Stored data entries:
*** Block opens ***

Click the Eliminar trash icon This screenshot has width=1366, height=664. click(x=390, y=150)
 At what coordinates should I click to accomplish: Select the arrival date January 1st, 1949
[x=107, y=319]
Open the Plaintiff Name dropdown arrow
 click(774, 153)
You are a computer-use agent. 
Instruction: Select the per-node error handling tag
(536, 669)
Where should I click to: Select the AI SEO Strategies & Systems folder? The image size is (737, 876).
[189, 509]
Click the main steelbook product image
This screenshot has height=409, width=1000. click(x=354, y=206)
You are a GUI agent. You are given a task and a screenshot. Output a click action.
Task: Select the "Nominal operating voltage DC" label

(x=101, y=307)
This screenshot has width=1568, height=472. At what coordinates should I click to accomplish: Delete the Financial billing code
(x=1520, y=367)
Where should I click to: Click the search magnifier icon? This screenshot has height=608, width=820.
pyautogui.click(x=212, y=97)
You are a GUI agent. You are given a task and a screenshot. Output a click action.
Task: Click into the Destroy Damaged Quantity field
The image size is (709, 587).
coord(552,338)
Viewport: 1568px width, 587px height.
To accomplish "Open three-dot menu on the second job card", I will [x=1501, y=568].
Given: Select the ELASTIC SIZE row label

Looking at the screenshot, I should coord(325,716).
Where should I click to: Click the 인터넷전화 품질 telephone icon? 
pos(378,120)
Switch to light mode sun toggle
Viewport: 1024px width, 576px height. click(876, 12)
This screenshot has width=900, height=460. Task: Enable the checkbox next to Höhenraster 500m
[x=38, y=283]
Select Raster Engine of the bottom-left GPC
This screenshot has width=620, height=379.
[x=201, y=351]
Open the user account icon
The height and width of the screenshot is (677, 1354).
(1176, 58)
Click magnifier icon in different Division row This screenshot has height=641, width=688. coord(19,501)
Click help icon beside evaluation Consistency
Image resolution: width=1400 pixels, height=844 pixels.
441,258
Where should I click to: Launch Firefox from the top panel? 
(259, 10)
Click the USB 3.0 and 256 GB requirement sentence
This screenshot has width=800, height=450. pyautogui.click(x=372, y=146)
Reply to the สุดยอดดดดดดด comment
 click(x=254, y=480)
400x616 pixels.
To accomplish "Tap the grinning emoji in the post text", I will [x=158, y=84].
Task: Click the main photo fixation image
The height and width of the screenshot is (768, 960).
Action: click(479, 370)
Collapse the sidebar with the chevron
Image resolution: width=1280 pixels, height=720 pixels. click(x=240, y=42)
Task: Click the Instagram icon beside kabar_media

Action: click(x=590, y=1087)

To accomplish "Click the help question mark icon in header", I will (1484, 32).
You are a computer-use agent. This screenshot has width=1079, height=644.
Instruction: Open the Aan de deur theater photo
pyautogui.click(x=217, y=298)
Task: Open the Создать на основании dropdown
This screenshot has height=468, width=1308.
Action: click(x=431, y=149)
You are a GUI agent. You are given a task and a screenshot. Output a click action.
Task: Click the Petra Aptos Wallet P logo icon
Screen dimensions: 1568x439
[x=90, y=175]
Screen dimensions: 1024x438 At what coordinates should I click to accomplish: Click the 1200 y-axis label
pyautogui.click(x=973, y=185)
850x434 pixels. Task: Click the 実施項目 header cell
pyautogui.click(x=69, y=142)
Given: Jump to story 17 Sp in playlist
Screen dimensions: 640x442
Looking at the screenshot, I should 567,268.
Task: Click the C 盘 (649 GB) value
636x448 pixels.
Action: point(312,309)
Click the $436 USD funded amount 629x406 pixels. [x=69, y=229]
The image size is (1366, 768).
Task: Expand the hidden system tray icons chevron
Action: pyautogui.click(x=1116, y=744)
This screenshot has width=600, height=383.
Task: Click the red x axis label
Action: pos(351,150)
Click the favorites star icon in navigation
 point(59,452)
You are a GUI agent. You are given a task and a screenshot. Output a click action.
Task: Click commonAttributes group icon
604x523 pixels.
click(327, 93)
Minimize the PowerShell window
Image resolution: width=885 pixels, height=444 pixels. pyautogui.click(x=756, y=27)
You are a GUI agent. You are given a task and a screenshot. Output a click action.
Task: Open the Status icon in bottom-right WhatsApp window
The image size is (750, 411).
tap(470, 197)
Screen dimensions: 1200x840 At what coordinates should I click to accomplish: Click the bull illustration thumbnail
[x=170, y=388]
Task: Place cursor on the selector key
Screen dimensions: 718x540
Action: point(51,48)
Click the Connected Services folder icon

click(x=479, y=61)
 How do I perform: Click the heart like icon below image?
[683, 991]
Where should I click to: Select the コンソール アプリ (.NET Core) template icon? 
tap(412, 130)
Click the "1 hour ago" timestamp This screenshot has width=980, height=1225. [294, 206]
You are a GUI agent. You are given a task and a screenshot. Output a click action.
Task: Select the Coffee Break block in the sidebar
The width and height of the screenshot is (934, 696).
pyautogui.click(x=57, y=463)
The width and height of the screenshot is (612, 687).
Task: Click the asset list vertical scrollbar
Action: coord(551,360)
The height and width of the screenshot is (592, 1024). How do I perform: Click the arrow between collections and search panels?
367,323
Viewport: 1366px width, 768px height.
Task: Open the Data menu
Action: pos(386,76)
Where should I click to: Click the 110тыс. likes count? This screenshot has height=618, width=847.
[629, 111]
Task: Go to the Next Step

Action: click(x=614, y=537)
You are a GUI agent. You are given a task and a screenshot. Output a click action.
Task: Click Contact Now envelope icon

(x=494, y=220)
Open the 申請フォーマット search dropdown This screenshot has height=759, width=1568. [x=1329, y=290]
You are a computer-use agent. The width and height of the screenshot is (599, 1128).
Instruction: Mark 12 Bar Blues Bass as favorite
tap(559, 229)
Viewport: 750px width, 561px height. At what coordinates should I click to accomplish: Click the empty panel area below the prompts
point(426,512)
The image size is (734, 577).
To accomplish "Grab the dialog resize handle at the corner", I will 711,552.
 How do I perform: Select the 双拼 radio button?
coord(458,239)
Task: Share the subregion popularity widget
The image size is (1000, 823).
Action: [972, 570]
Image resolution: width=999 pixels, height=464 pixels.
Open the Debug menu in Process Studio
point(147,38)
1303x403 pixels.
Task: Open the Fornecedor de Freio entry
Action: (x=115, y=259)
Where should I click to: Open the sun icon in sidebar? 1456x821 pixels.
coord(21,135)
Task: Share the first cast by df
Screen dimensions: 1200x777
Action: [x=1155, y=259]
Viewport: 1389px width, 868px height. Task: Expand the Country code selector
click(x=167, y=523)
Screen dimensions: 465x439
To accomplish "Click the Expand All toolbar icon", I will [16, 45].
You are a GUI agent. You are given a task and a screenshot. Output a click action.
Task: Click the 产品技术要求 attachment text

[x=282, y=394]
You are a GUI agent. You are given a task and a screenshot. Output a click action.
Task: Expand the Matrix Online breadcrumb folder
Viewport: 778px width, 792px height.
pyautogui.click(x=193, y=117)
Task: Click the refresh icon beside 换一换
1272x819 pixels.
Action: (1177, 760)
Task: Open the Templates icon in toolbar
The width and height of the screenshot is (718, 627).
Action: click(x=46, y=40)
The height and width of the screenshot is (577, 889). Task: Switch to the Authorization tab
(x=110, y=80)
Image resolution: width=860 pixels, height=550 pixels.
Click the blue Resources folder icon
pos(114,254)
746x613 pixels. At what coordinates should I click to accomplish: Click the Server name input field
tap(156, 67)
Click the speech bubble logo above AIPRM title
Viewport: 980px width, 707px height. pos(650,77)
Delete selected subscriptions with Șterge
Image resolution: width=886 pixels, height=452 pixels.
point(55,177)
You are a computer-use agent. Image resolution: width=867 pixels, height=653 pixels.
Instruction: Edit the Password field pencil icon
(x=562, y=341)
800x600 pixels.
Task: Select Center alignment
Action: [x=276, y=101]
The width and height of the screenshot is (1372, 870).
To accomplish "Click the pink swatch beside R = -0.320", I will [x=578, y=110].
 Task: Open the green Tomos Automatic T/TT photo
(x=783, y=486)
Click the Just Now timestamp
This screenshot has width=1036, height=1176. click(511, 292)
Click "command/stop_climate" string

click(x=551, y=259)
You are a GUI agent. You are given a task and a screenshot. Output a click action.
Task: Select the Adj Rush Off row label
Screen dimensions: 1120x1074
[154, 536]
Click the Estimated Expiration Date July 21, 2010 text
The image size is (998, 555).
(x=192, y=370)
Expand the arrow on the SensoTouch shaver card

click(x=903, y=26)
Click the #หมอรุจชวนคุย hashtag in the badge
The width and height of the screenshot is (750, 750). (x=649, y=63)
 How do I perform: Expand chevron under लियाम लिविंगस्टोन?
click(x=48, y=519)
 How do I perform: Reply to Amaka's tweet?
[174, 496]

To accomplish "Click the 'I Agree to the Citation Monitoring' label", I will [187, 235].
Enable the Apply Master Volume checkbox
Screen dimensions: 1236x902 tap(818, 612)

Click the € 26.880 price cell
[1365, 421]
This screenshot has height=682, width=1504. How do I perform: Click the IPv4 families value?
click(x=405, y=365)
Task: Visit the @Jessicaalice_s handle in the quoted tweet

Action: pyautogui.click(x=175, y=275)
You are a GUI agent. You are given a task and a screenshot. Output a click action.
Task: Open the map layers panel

*** Block closes ***

WORK TASK:
Show every line above in which the word "computer" appears.

FINISHED TASK:
You are a computer-use agent. 
You are a computer-use agent. This screenshot has width=1079, height=644.
You are a computer-use agent. The width and height of the screenshot is (599, 1128).
You are a computer-use agent. Image resolution: width=867 pixels, height=653 pixels.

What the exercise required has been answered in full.